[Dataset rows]
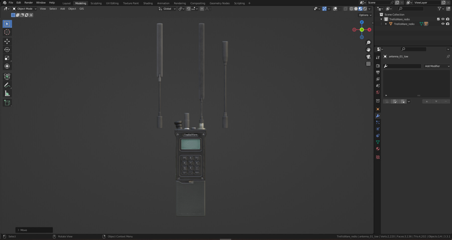Switch to the Physics Properties tab
The height and width of the screenshot is (240, 452).
point(378,129)

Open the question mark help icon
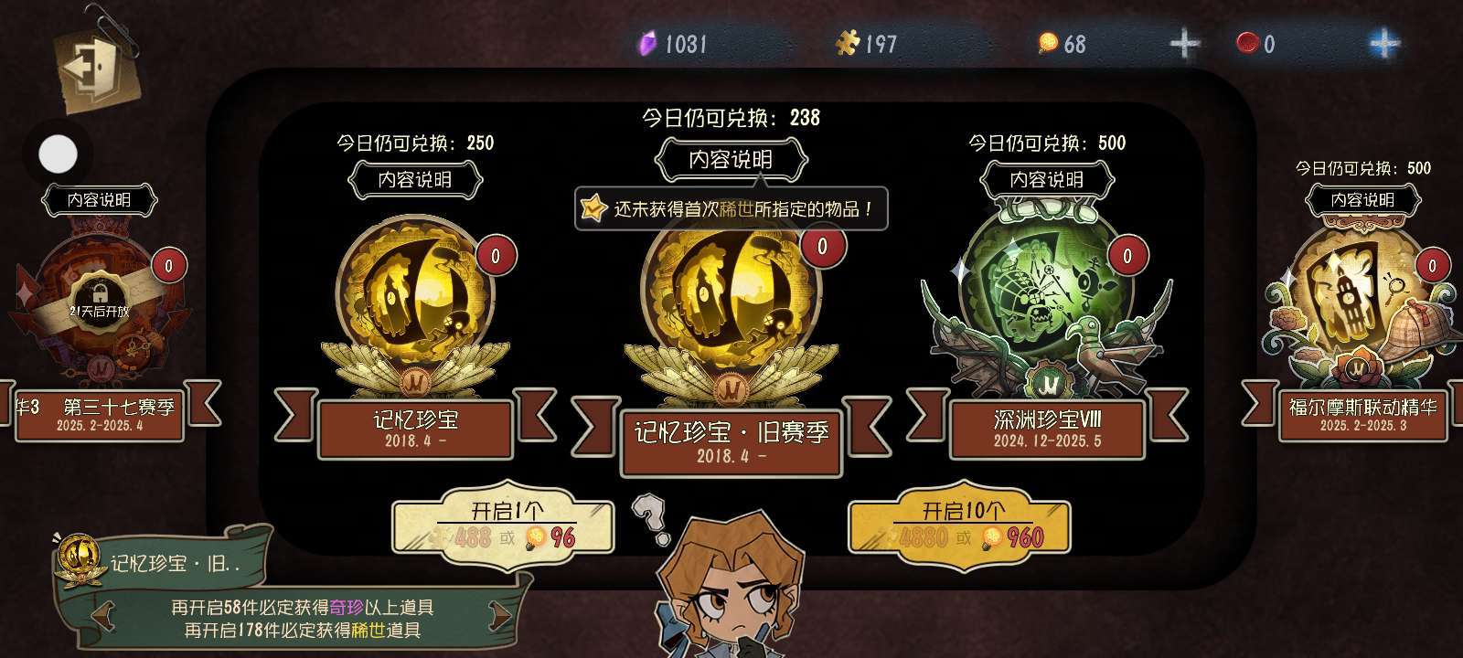649,519
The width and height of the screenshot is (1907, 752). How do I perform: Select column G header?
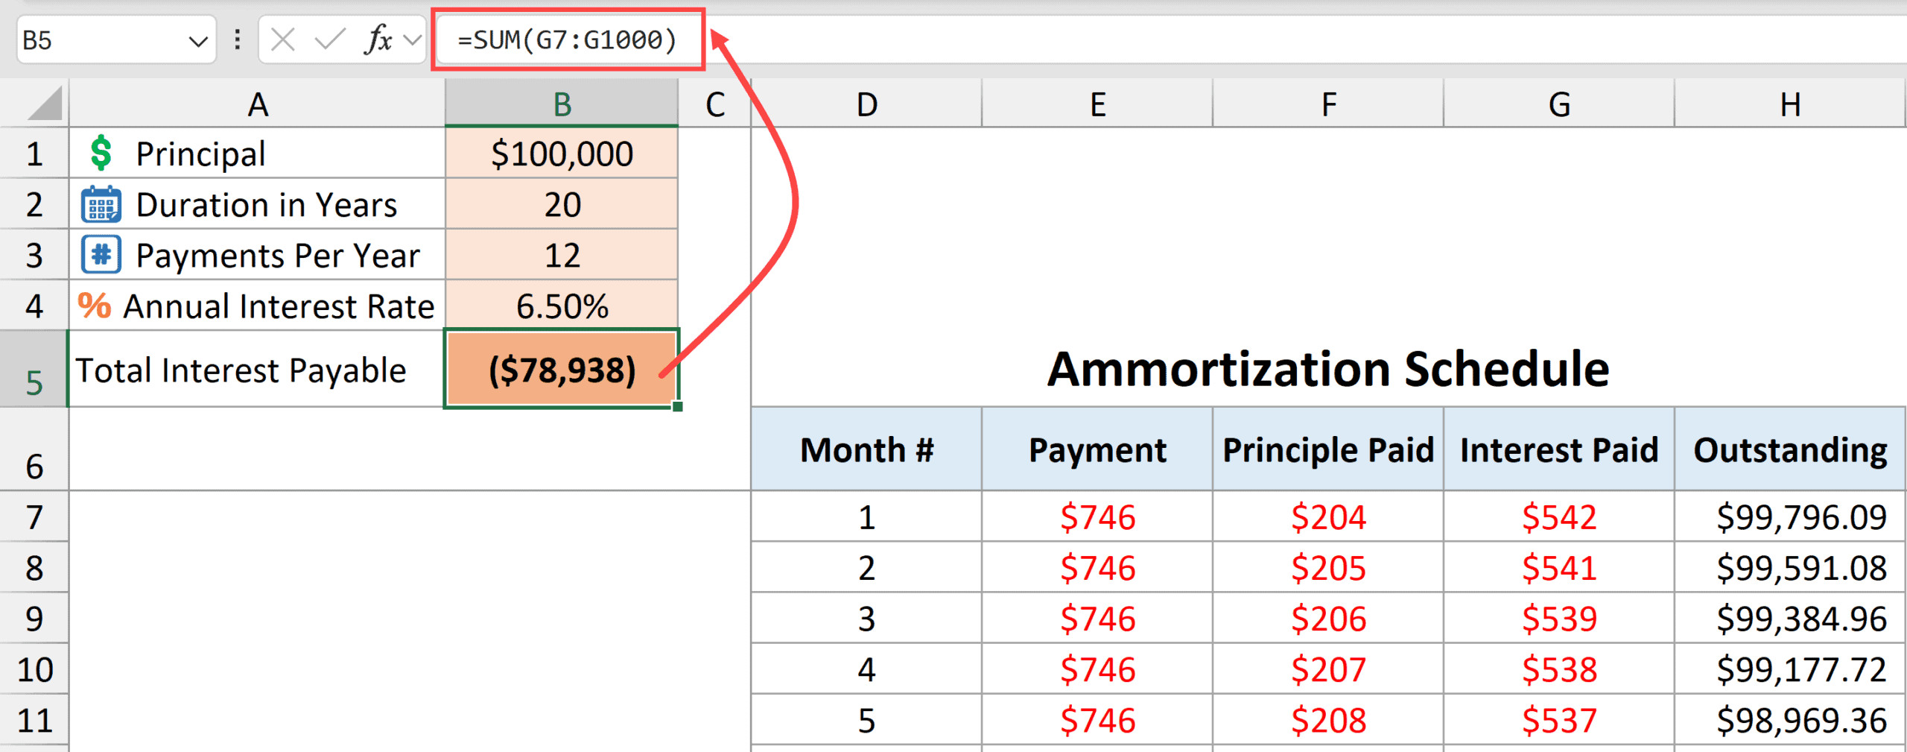(1558, 104)
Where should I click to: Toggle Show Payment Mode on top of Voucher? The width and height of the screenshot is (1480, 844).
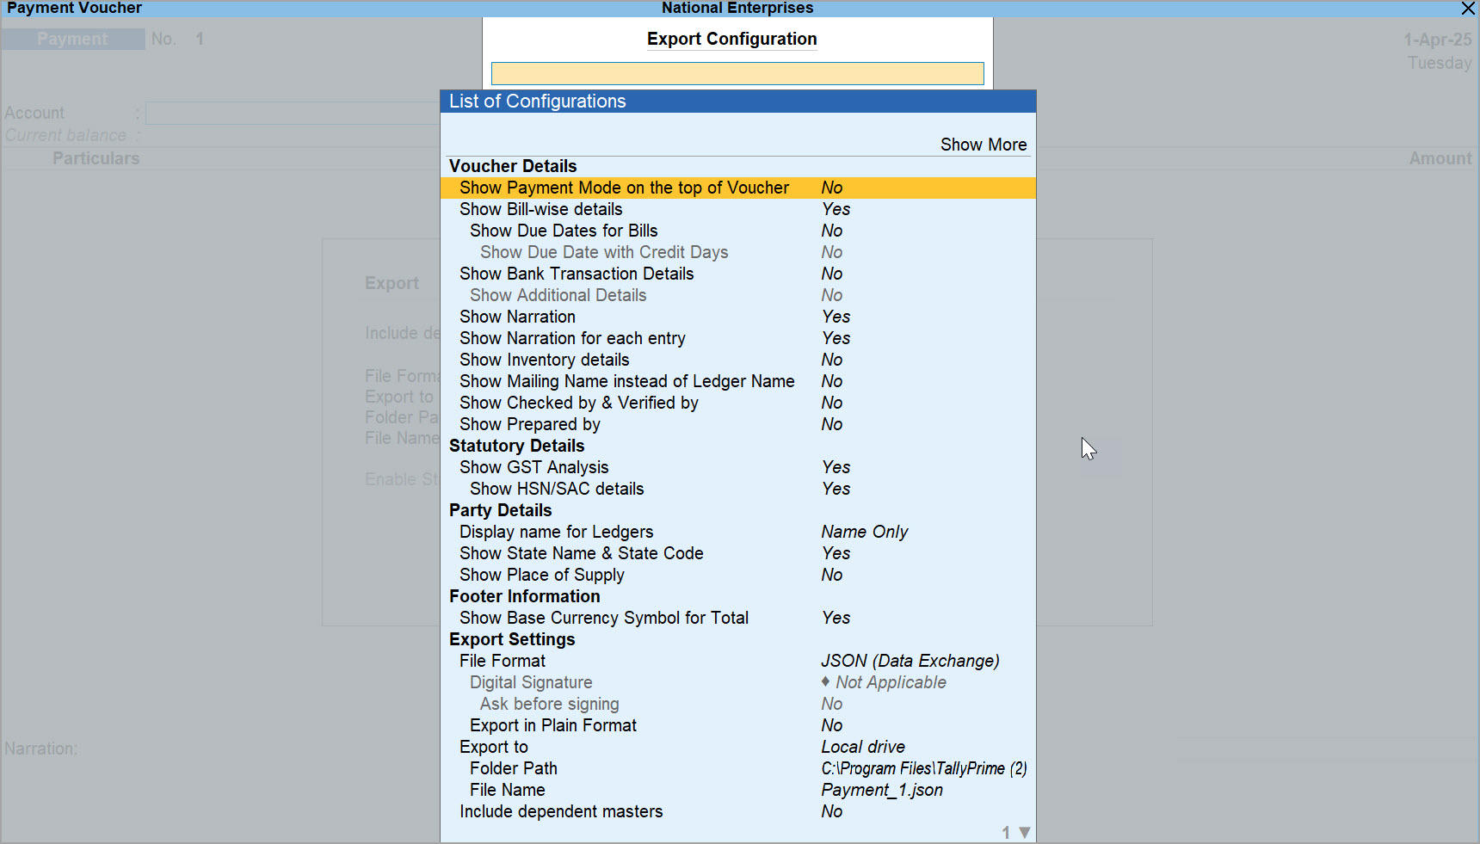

> **WHAT NEEDS TO BE DONE**
Rewrite every line of the material above as a JSON list of strings, one string per line, skipping blank lines. Leave the pictures out.

> **EXERCISE ANSWER**
[
  "Switch to the Physics Properties tab",
  "The height and width of the screenshot is (240, 452).",
  "point(378,129)",
  "Open the question mark help icon",
  "649,519",
  "The width and height of the screenshot is (1907, 752). How do I perform: Select column G header?",
  "(1558, 104)",
  "Where should I click to: Toggle Show Payment Mode on top of Voucher? The width and height of the screenshot is (1480, 844)."
]